Teachers ranging from elementary to the high school level have expressed the improvements the device is making in their students’ education. In an article on apple.com, one teacher stated that it allowed students to choose their learning pace. The teacher admits that she did not know how to incorporate it into learning, but her problem was quickly solved. This school did not use random apps either; they used a rubric with different categories such as quality, relativity to the topic, and its ability to provide the teacher with feedback.
According to apple, the iPad has over ten hours of battery, which would eliminate the need for a plug-in while working. Since this device is electronic, it would slash the amount of paper used in schools. Through iTunesU as well as iTunes there are apps for textbooks, speeches, and more. The catalog includes over 500,000 free educational audio and video materials said techcrunch.com. Students own devices such as smartphones, iPads, iPods and other tools similar to it, and the district could encourage them to bring it in for themselves. Therefore, the district would not need to supply as many in each room if a student brings his or hers to each class.
Mr. Putney, a Homer High school teacher said, “It would be wise for the district to invest in readers.”

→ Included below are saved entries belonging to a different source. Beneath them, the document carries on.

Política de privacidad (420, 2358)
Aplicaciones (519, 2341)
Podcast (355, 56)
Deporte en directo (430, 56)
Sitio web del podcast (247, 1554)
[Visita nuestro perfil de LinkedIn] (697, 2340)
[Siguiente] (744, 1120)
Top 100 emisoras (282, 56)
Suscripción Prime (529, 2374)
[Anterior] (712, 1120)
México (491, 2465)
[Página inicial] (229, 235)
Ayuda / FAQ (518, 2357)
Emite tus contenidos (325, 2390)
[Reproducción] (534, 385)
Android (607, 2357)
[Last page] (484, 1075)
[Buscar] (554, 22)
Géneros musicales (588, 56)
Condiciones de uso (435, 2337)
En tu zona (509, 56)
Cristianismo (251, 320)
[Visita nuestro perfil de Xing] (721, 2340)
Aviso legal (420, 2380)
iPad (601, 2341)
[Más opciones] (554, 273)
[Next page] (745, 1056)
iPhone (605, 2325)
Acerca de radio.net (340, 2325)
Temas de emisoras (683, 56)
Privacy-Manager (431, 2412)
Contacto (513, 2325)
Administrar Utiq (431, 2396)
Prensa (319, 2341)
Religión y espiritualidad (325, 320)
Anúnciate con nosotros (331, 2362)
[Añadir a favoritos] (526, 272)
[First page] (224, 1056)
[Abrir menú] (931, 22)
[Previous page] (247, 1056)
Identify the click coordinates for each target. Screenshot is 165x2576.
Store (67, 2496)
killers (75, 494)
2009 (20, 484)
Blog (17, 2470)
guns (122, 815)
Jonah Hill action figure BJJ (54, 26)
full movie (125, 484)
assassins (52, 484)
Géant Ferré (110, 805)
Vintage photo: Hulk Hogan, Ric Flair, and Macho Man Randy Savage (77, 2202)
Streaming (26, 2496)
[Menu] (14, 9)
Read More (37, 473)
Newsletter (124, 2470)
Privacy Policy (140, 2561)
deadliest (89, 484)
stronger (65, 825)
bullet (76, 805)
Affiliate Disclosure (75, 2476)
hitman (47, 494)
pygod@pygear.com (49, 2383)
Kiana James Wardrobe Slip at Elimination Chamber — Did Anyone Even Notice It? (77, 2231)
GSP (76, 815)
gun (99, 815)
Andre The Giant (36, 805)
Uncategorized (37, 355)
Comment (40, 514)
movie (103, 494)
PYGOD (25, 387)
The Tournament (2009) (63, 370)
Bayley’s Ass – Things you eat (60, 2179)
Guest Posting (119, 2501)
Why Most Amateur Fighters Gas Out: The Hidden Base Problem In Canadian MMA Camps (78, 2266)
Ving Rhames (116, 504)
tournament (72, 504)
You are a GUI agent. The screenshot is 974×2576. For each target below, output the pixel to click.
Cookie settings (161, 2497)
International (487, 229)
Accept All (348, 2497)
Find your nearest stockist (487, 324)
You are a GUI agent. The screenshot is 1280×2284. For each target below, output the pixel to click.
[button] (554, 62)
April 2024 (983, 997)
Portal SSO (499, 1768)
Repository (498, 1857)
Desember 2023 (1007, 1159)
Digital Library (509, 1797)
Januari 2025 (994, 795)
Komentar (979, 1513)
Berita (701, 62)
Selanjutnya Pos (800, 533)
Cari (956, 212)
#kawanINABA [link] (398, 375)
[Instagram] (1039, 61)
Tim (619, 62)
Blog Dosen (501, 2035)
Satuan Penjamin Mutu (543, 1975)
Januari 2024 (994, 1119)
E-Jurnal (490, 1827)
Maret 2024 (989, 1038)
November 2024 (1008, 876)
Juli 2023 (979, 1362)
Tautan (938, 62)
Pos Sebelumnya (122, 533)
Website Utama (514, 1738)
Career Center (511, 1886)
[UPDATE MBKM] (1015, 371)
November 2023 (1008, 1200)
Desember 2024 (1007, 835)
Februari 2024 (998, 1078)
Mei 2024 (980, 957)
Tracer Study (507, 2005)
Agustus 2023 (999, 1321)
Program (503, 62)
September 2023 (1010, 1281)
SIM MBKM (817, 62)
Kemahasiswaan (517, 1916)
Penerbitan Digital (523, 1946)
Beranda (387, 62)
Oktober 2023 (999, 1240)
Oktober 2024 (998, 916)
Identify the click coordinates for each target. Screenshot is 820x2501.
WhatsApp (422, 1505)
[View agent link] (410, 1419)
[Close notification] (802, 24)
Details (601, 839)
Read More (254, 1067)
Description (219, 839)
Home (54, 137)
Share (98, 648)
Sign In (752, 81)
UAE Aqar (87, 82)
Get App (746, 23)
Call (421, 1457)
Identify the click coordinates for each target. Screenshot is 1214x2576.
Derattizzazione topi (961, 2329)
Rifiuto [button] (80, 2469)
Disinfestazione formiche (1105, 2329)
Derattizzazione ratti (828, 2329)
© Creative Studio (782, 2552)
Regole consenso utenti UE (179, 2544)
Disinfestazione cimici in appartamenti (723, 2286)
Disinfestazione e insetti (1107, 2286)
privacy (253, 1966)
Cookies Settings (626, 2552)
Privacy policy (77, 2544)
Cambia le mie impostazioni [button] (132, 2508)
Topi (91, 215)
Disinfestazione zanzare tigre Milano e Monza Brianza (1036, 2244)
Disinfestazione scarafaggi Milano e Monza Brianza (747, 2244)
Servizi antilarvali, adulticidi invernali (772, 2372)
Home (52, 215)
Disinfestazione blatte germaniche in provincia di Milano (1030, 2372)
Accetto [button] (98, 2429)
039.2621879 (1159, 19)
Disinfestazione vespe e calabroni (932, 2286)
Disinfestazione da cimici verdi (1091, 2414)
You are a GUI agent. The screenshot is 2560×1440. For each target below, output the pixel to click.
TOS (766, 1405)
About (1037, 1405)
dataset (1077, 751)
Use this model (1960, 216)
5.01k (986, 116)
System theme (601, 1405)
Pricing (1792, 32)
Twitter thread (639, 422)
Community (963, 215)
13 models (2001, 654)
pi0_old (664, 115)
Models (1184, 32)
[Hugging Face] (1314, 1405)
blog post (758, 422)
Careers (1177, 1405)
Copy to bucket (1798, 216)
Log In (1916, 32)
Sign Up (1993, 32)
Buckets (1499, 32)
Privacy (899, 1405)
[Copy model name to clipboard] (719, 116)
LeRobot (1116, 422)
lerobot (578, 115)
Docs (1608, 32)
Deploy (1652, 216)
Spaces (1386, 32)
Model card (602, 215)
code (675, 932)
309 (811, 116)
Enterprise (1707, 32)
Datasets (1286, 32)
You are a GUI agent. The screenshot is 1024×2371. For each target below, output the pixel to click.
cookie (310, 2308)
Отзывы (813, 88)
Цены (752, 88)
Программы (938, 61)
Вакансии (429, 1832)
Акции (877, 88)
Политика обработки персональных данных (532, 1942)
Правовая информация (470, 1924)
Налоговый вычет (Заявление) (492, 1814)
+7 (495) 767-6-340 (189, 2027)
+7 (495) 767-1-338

The Homer High School bookkeeper, Mrs. Larson, approved the idea of using iPads. Last year, the high school spent a few thousand dollars on textbooks. Around 150 new textbooks of different varieties were purchased; depending on the type of textbook, the price can range anywhere from $75-350. Since brand new books are very expensive, 175 of the new books are actually used ones purchased through Amazon.com with prices that slash the price dramatically. The condition is fairly exceptional with a shocking price range from $38-80. Yearly, five to eight books are lost and replaced, and to save money, schools often share books with each other based on how many classes of the same subject are offered.
Students in the fifth and sixth grade at West Homer Elementary currently use Apple tablets in their classrooms. When elementary school teacher, Mrs. Putney, was asked if she believed the devices improved the way kids learn, she responded, “Absolutely! IPod use in my classroom has increased motivation and student engagement. The kids love a reason to use the iPods/iPad. If technology is involved they are often more interested and excited in the learning they are doing.”
Many people may argue that such devices are distractions. Books, phones and the use of computers have the potential to be distractions too, yet they are still permitted in classrooms. In the elementary schools, kids sign a contract that has the expectations clearly stated. Mrs. Putney also discussed the consequences for the misuse of the iPads: “Students who use the devices improperly go back to paper/pencil work. Time is precious. If the technology is not being used to enhance learning, increase motivation, and create higher levels of student engagement then they are replaced with more traditional paper/pencil work.” Why keep learning at the current level, when we can go above and beyond?